*Short task*
Can you reproduce every line of the material below verbatim, with nothing changed?

Source records

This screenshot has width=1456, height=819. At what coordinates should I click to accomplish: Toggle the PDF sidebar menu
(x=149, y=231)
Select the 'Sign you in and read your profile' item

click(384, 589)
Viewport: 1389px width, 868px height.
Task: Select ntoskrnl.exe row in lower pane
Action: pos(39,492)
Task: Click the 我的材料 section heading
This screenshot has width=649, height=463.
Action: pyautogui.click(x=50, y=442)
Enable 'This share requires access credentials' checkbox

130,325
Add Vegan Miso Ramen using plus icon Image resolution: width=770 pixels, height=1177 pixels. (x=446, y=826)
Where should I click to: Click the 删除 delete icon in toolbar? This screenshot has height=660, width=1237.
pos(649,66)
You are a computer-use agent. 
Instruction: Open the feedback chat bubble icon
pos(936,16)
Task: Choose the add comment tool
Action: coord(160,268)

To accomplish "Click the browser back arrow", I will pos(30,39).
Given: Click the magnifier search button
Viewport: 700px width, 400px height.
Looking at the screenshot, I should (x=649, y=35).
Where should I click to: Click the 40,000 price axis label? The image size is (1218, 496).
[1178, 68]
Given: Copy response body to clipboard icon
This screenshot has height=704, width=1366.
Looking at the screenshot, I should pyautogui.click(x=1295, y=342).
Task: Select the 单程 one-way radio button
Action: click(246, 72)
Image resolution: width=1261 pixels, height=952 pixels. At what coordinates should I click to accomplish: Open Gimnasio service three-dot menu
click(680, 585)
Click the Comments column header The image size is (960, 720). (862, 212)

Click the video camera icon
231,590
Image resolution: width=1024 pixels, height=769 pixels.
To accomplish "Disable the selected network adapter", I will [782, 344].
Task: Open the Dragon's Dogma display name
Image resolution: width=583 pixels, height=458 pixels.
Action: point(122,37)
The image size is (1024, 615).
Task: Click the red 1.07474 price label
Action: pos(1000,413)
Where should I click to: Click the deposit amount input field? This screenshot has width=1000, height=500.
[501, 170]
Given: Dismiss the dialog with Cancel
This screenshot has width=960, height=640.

*Final result*
This screenshot has width=1456, height=819. At what coordinates should I click to accomplish: Toggle the PDF sidebar menu
(x=149, y=231)
Select the 'Sign you in and read your profile' item

click(384, 589)
Viewport: 1389px width, 868px height.
Task: Select ntoskrnl.exe row in lower pane
Action: pos(39,492)
Task: Click the 我的材料 section heading
This screenshot has width=649, height=463.
Action: pyautogui.click(x=50, y=442)
Enable 'This share requires access credentials' checkbox

130,325
Add Vegan Miso Ramen using plus icon Image resolution: width=770 pixels, height=1177 pixels. (x=446, y=826)
Where should I click to: Click the 删除 delete icon in toolbar? This screenshot has height=660, width=1237.
pos(649,66)
You are a computer-use agent. 
Instruction: Open the feedback chat bubble icon
pos(936,16)
Task: Choose the add comment tool
Action: coord(160,268)

To accomplish "Click the browser back arrow", I will pos(30,39).
Given: Click the magnifier search button
Viewport: 700px width, 400px height.
Looking at the screenshot, I should (x=649, y=35).
Where should I click to: Click the 40,000 price axis label? The image size is (1218, 496).
[1178, 68]
Given: Copy response body to clipboard icon
This screenshot has height=704, width=1366.
Looking at the screenshot, I should pyautogui.click(x=1295, y=342).
Task: Select the 单程 one-way radio button
Action: click(246, 72)
Image resolution: width=1261 pixels, height=952 pixels. At what coordinates should I click to accomplish: Open Gimnasio service three-dot menu
click(680, 585)
Click the Comments column header The image size is (960, 720). (862, 212)

Click the video camera icon
231,590
Image resolution: width=1024 pixels, height=769 pixels.
To accomplish "Disable the selected network adapter", I will [782, 344].
Task: Open the Dragon's Dogma display name
Image resolution: width=583 pixels, height=458 pixels.
Action: point(122,37)
The image size is (1024, 615).
Task: Click the red 1.07474 price label
Action: pos(1000,413)
Where should I click to: Click the deposit amount input field? This screenshot has width=1000, height=500.
[501, 170]
Given: Dismiss the dialog with Cancel
This screenshot has width=960, height=640.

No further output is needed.